What is Meditation?

We’ll back into this one.

First what meditation is not.

Meditation is not some kind of higher, altered, or bliss state of consciousness.

It is not an exercise in cessation of thinking.

Meditation is not religious (Not even Buddhist).

Although meditation may be relaxing and soothing it is not a relaxation technique.

Meditation is not a lifestyle; it is equally helpful regardless of your interest in activities which you may perceive as similar to meditation.


Meditation is experiential. Like a first kiss or the taste of honey it is ineffable. And even if there were words that precisely described the benefits of meditation that still would not be sufficient because words are thoughts, the product of our minds—our intellects—and meditation gives us access to consciousness which is deeper: the consciousness without which those thoughts would not be possible.

From the moment we awaken in the morning until we drift into half-sleep at bedtime our minds generate mental commentary—one thought after another with no space between thoughts. The thoughts judge and analyze the forms which are occurring at the moment, but also readily interpret past events and play mental movies of anticipated future events as well as imagined interactions and events. The thought stream is repetitive and, for many, primarily negative.

Two aspects of this thought stream are critical:

  1. We are not aware of it.
  2. We identify with it. That is, we take it at face value. It forms our day-to-day reality: ‘That’s just the way it is.  That’s just who I am.  That’s just how they are.’

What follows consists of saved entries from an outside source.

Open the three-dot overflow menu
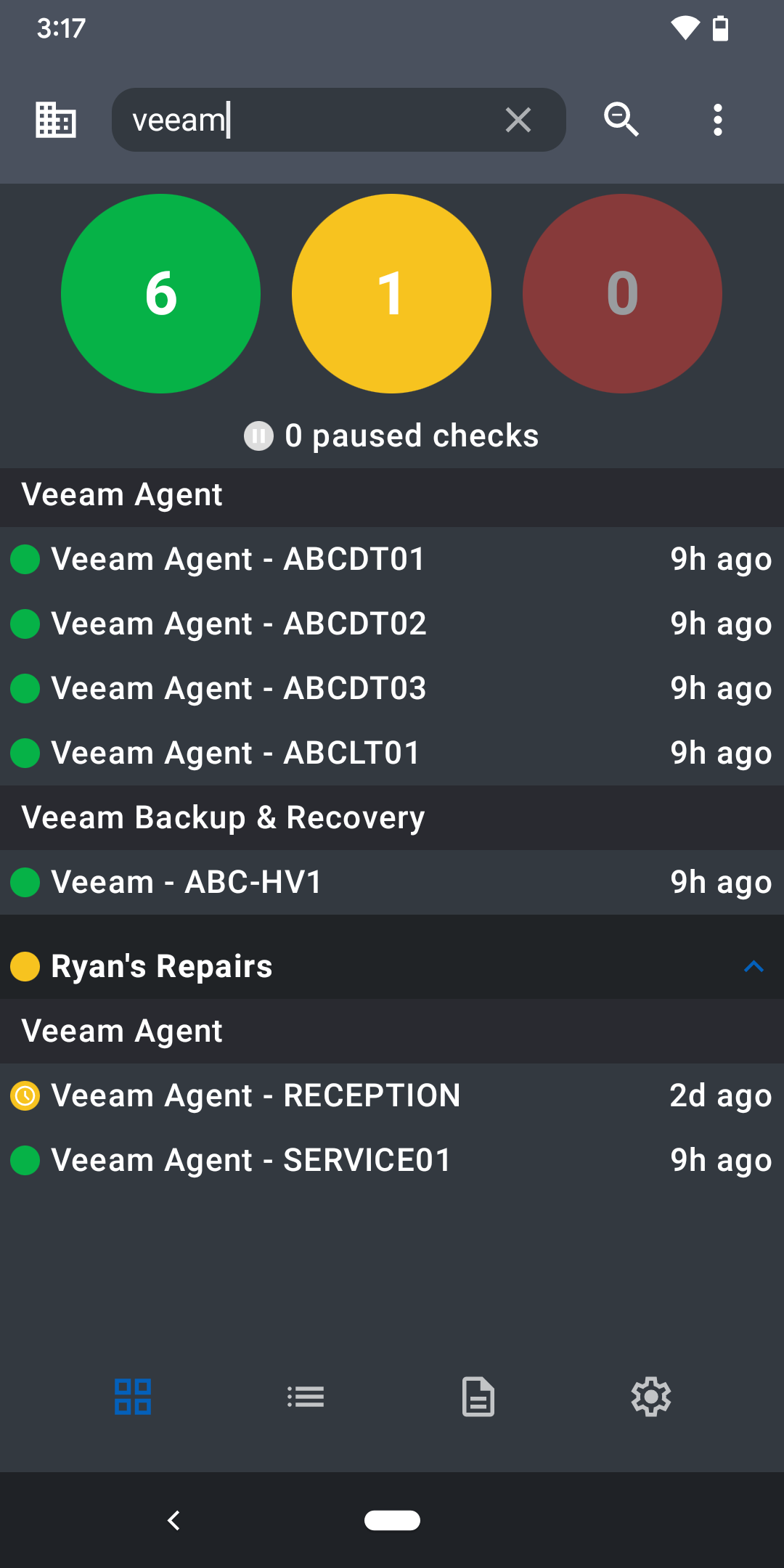The image size is (784, 1568). (717, 120)
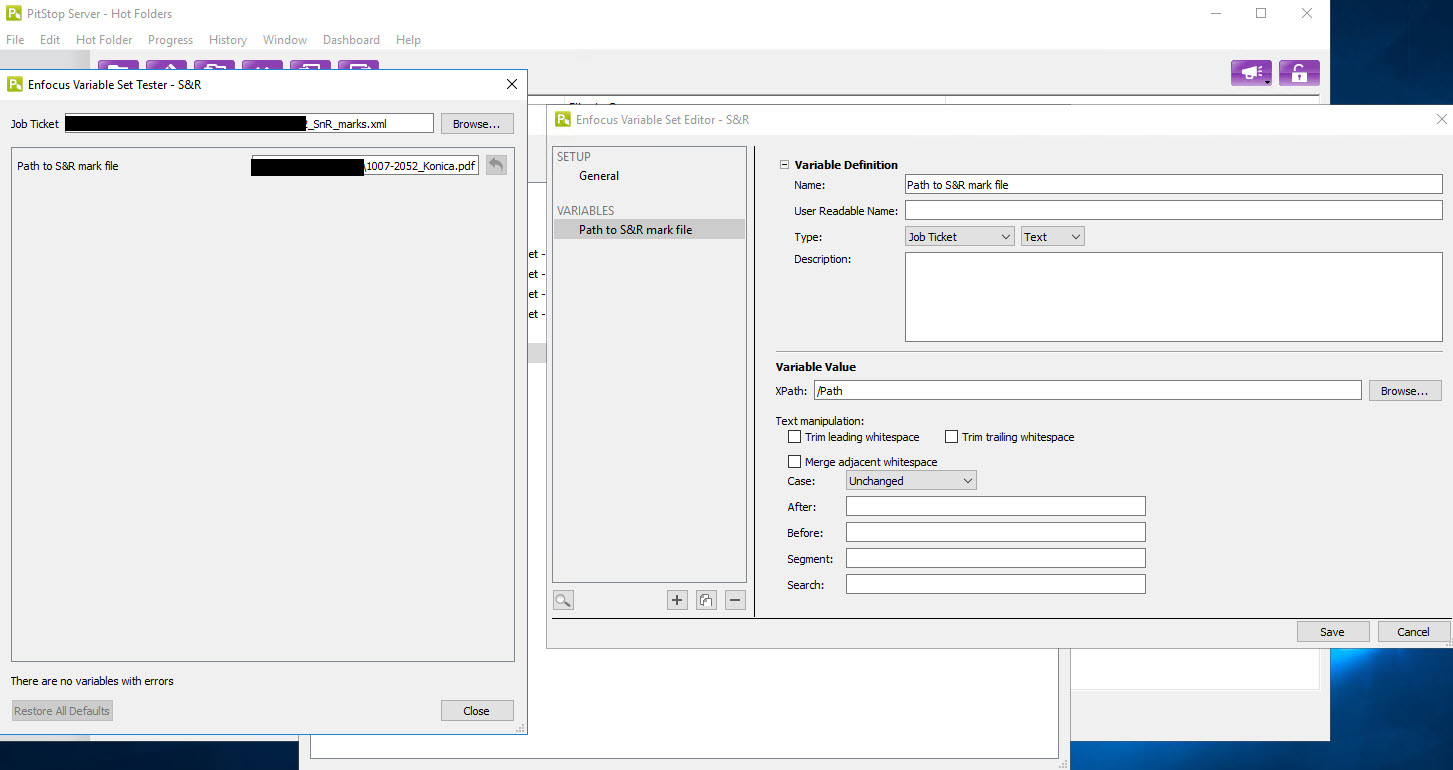Enable Trim leading whitespace checkbox
Screen dimensions: 1453x770
pos(794,437)
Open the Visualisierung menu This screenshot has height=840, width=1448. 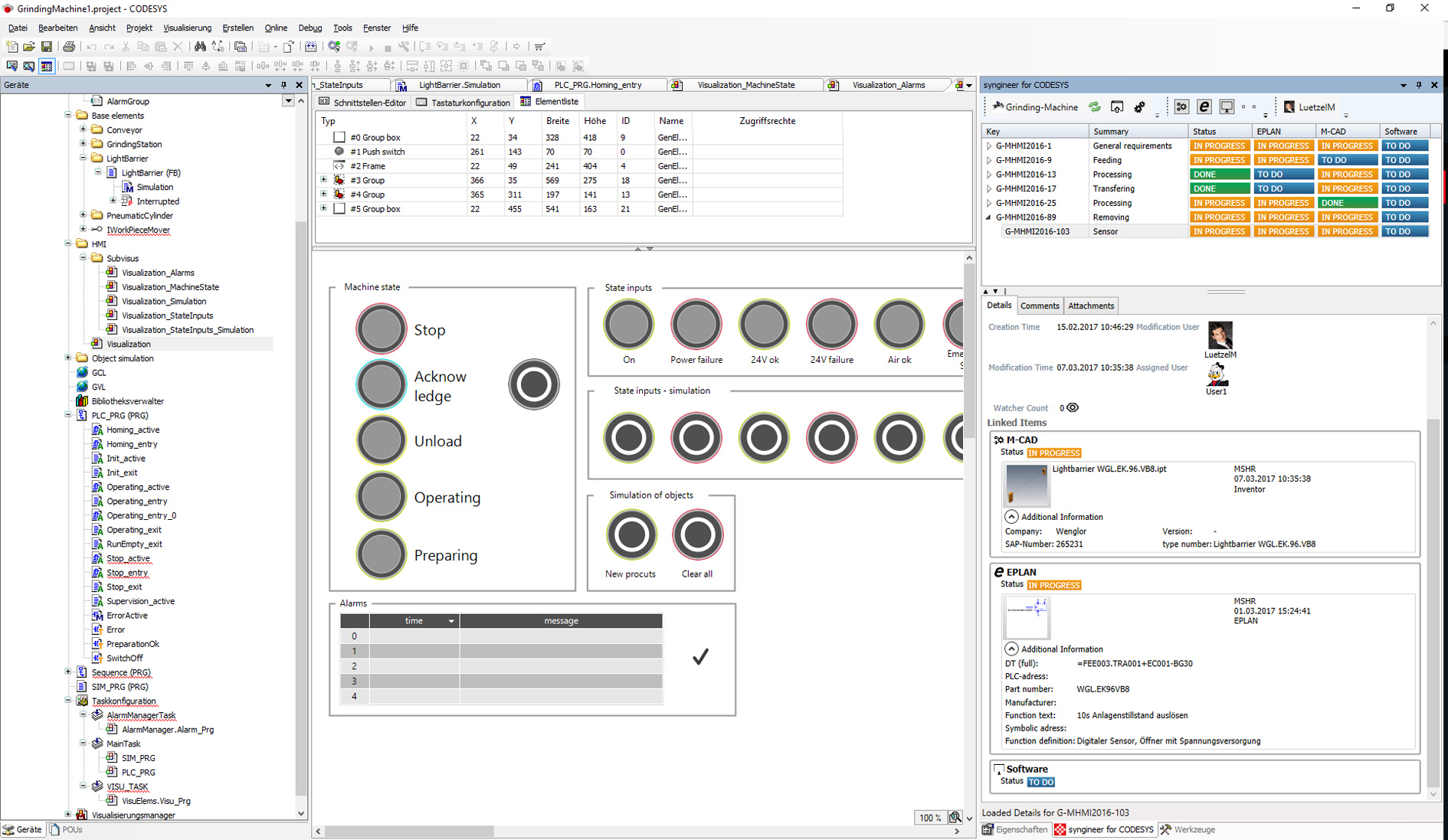click(x=187, y=28)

There are two key results of this dynamic:

  1. Because we become that thought pattern we do not experience the present moment or the people in it.
  2. Our feelings are based on those thoughts.

Meditation is the key that frees us from this prison. This freedom is not only valuable, it is life itself.

Meditation is focusing your attention on the present moment. That sounds simple. And ‘being in the here and now’ has become a popular catch phrase. But because the conditioning of our minds has been in place for our entire life times, and because we are so attached to our thinking, this is difficult work which requires a commitment to the process.